5th President and Vice-Chancellor of Simon Fraser University
- In office 1983 – 1993
- Chancellor: Paul T. Cote; William M. Hamilton; Barbara J. Rae;
- Preceded by: George Pedersen
- Succeeded by: John O. Stubbs

3rd Principal of Innis College, Toronto
- In office 1976 – 1979
- Preceded by: Peter H. Russell
- Succeeded by: Dennis Duffy

Personal details
- Born: William George Gabriel Saywell 1936 (age 89–90) Regina, Saskatchewan, Canada

Academic background
- Alma mater: University of Toronto (BA, MA, PhD)

Academic work
- Discipline: East Asian studies

= William G. Saywell =

Canadian historian (born 1936)

William George Gabriel Saywell (born 1936) is a Canadian historian. He is the former president and vice-chancellor of Simon Fraser University.

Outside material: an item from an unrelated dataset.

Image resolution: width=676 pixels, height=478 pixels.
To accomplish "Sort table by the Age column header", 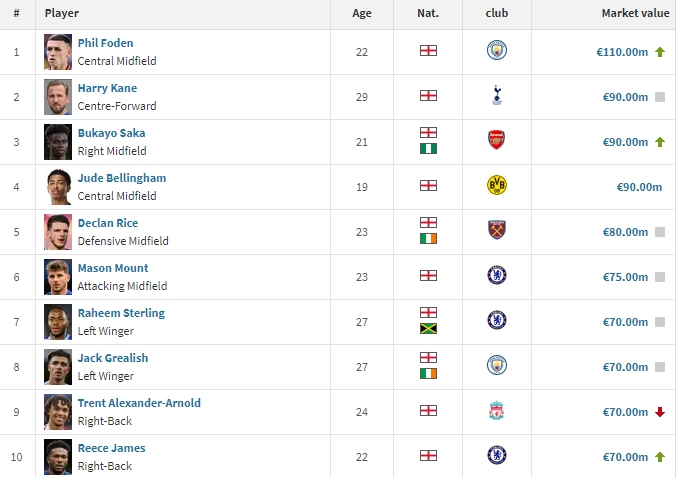I will 362,13.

==Early life and education==
Saywell was born in 1936 in Regina, Saskatchewan to parents John Ferdinand Tupper Saywell and Vera Marguerite Saywell, alongside his elder brother John Saywell. In 1937, the family moved to British Columbia as his father had received a job position to become Lake Cowichan first high school principal. He attended the University of Toronto (U of T) for his Bachelor of Arts at University College, Master's degree, and PhD. While in his second year at U of T, Saywell enrolled in a course called "the Far East" which sparked his interest China and Japan.

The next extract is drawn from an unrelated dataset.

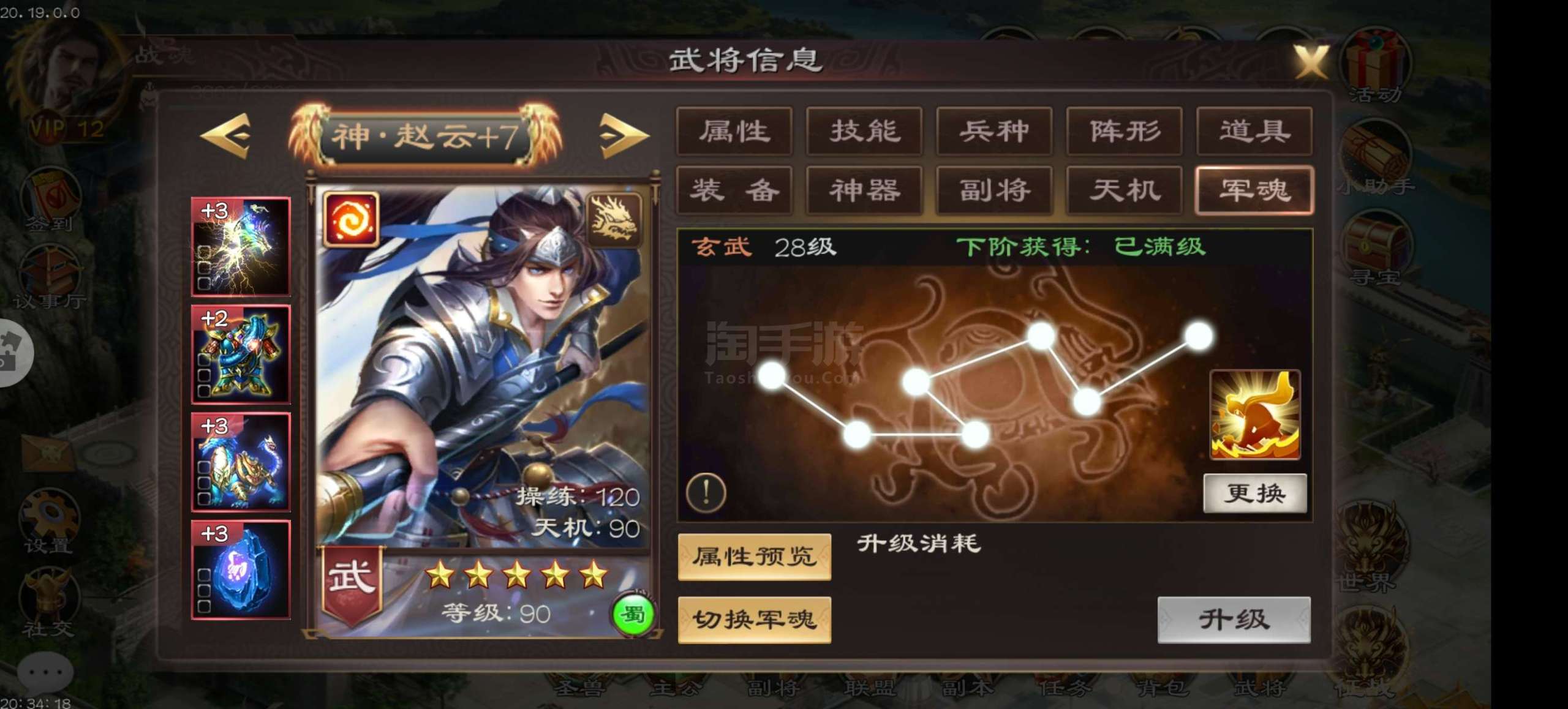Select the blue qilin beast slot

pos(241,462)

In 1970, once Canada and China established diplomatic relations, Saywell became the first "resident Sinologist" at Canada's embassy in Beijing.

==Career==
After earning his PhD, he joined the faculty of the Department of East Asian Studies at the University of Toronto. In 1983, Saywell was offered a position as president of Simon Fraser University. During his tenure as SFU's longest-serving president, he helped initiate the development of SFU's downtown Vancouver campus and increased gender equality in SFU's hiring practices. Upon the end of his term as president in 1993, Saywell was named president and chief executive officer of the Asia Pacific Foundation. The next year, he was named a Member of the Order of British Columbia.

In 1999, Saywell was appointed a Member of the Order of Canada. A few years later, he joined the Board of Directors of Palcan Fuel Cells Ltd. In 2009, Simon Fraser University formally named their new arts and social sciences complex Saywell Hall.